Whipping up some Great British Bake Off Data
With R !
Following the “recipe” 😉 for blogs here on SofiaZaidman.com, I will begin with a preamble explaining why on earth I would spend so much of my free time collecting and combing through every crumb 😉 of data I can find on The Great British Bake Off (GBBO).
There was about a year-long period of time that I commuted from Brooklyn to Columbia’s Morningside campus, during which I would download GBBO episodes to my phone and watch one on the subway during my morning commute and another in the evening. This behavior has led to me having seen every season available on Netflix probably more than 3x through. It is hands down my favorite TV show.
Data from the GBBO is ripe for analysis because the show treats baking like a sport. An obvious ML place to start is predicting the winner based on demographic information and performance in challenges. This has been done beautifully by Danny Antaki in a project called DeepBake. I absolutely love this and maybe one day will spend enough time learning neural nets to do this myself.
Another fun idea I had was to make a GBBO recipe generator based on past GBBO recipe names.
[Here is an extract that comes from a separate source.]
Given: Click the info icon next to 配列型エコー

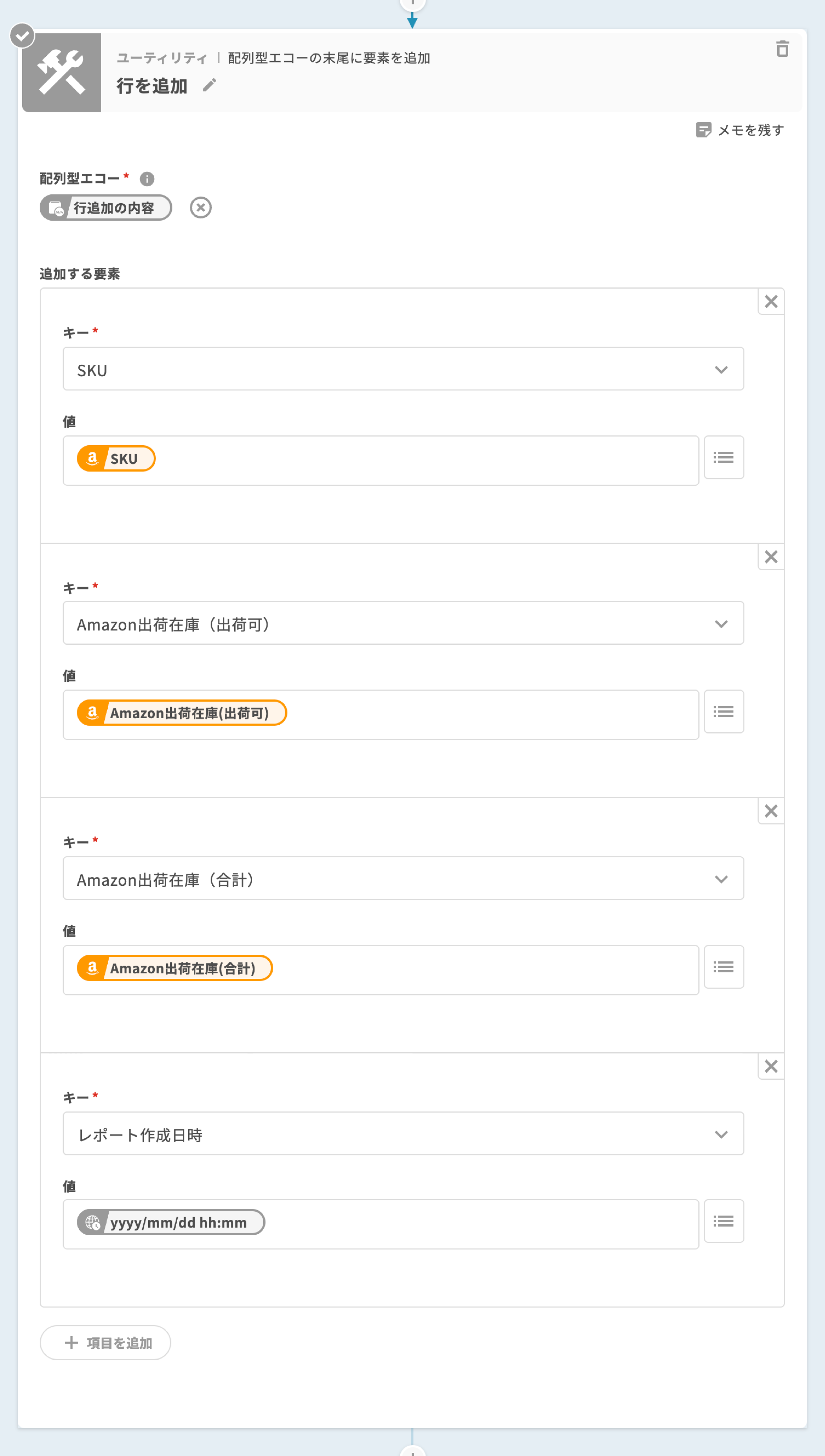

This is something I have desperately wanted to do ever since this Buzzfeed article from the relatively early days of neural net memes, which I still think is one of the most hilarious things ever. Jacqueline Nolis (co-author of Build a Career in Data Science and co-host of the podcast of the same name that a highly recommend and fun data science project kindred spirit) gave a talk on building an AI like this and has a really great tutorial on her Github page.
Before I can do any of these things of course, I have to source the GBBO data. I’ve started enjoying data wrangling in a very nerdy way, so I was excited when I noticed that the data used for DeepBake was pulled directly from each GBBO season’s Wikipedia page using a super cool R package called rvest. I thought I’d take a stab at it myself to learn a new scraping technique in R rather than Python.
Scraping Wikipedia tables in R using rvest
Inspect tables on Wikipedia
The first step in scraping Wikipedia tables is to inspect the Wikipedia page you’d like to scrape. I went to the GBBO master page and clicked on each season’s individual pages. Most season pages have one table per episode with four columns: Baker, Signature, Technical and Showstopper. Here is one example:
Now let’s try rvest
I adapted some all-purpose rvest code to pull all tables on a wikipedia page. The code is pretty straightforward and manages to use very few lines to extract the information we want. Basically, the html_nodes function retrieves all wikitables on the webpage we specify, and the html_table function converts the list of nodes to a tibble of tables.
# open rvest, data.table and some common packages that may come in handy
library("rvest")
library("data.table")
library("magrittr")
library("dplyr")
library("ggplot2")
# get season 3 tables from wikipedia
url <- "https://en.wikipedia.org/wiki/The_Great_British_Bake_Off_(series_3)"
webpage <- read_html(url)
table3nodes <- html_nodes(webpage,'table.wikitable')
table3 <- html_table(table3nodes, header = TRUE)
The list of nodes should look like this:
Once the list of nodes is converted to a tibble of tables, each table should look something like this:
Next I constructed a loop for each season to:
- Pull and label individual episode data from each season’s page (have to check manually on Wikipedia to know which tables will have episode data)
- Convert the data to data frames
- Extract signature, technical and showstopper challenge names and save as new variables
- Merge all episode data into one data frame
#set count
count <- 0
#create empty data frame with column names
season3 <- data.frame(matrix(ncol = 9, nrow = 0))
x <- c('baker','signature','technical.rank','showstopper','episode', 'signatuare.name','technical.name','showstopper.name', 'season')
colnames(season3) <- x
#build for loop
for (episode in table3[3:12]) {
ep <- data.frame(episode)
count = count +1
ep['episode'] = count
library(stringr)
signature_name <- str_replace_all(colnames(ep[2]), "[[:punct:]]", " ")
ep['signature.challenge'] = str_remove(signature_name, 'Signature.')
technical_name <- str_replace_all(colnames(ep[3]), "[[:punct:]]", " ")
ep['technical.challenge'] = str_remove(technical_name, 'Technical.')
showstopper_name <- str_replace_all(colnames(ep[4]), "[[:punct:]]", " ")
ep['showstopper.challenge'] = str_remove(showstopper_name, 'Showstopper.')
ep['season'] = '3'
colnames(ep) <- x
season3 <- rbind(season3, ep)
}
This code will create a data frame called season3 with 9 columns and 76 observations – one per baker per episode:
Loops for each season can be built, run, and the resulting data frames can be combined into one master data frame that contains the information from every episode table. The complete code and final dataset are in this Github repository.
I’ll add more to this project soon!